Well, I'm back at my day job now, so progress is slower, but at least its steady.

I've had a fair bit of work to do in the last couple of weeks on Alta, mostly around the RenderManager2D class. Its essentially a scene manager that keeps track of all of the sprites to be drawn, each of which is assigned to a 'layer' to make depth sorting easier.

The interface for the RenderManager2D is based around a heavily overloaded function called AddToScene(), which is fairly flexible about what parameters it can take. I've also tried to integrate the layering system into the gameState system, by creating

int backgroundLayer, mainLayer, foregroundLayer, textLayer;

in AEGameState (base class for all game states).

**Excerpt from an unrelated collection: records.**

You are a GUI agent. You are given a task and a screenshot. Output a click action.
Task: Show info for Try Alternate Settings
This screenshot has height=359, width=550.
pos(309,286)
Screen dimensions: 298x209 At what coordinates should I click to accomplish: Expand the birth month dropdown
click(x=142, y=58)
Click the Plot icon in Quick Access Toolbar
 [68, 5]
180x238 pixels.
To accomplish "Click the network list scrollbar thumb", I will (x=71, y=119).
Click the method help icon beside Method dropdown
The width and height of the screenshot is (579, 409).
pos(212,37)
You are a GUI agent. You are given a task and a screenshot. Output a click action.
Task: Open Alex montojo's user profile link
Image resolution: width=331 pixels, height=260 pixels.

I then altered the game state manager to change the value of these variables based on where the state is in the gameState stack. This has made it easier to know what layer to add sprites to, but its not particularly flexible, and will probably end up being cumbersome in the long term.

I've also set up a SVN repository on Assembla for Alta. The reason being I'm considering branching the engine at some point in the near future so that I can rewrite a lot of the base gameState management code.

I'm considering a new hierarchy along these lines:

Scene: equivalent to my gameState, essentially a discrete section of the game, e.g. a menu screen, titlescreen, level of the game etc. The management of the scene will essentially be the same as the current management of game states, with some tweaking to make it a bit less clunky.

GameObject: This will represent an element of the scene, and will be arranged into a tree structure, so that GameObjects can own other game objects, e.g. a menu might own a submenu, or a player object might own a weapon object. Changes to the parent object will filter down to the child objects, so if the player is destroyed in an explosion and removed from the scene, the players weapon will also be removed from the scene, for example.

Components: Each game object will be able to have a collection of components. These will be the bits of the object that actually change its state and react to stimuli. For example, a gameObject could have a physicsBody component which would allow the gameObject to be manipulated by the physics simulation. It could also have a mover component which checks the game's InputManager to see if a button has been pressed, and responds by moving the object in a certain way.

The idea of all of this is to allow as much flexibility for the developer as possible, whilst enforcing a strict OO design to the game. However, I would need to create some sort of prefab or archetype, which would allow the designer to create multiple instances of the same object with tweaked properties, or else it could be very tiresome creating every tree and bush on a piece of terrain!

I also picked up a cheap copy of Game Coding Complete this week.

Whilst its a C++ book it deals a lot with engine structure. The author advocates a model which separates out the Game logic (essentially the simulation of the game world, a lot of which would be game specific), from the 'Game view' i.e. the inputs and outputs of the game logic, so user input, graphics, audio, network code, AI (I'll get onto this in a second) etc. and then has two communicate via 'commands' with 'listeners' that then act on those commands.

The point behind this is to create a clear dividing line between the game logic and the rest of the engine, rather than make direct API calls. However, it sounds awfully like events and delegates to me, which can seriously cripple the xbox 360 when using C#. I'll have to look further into how the authors suggests implementing this structure, but I'm not sure its one I'll be able to adopt with Alta.

Right that's enough for now.

Hopefully next weekend I'll be able to upload some footage of PacMan running, along with the game from James Silva's book.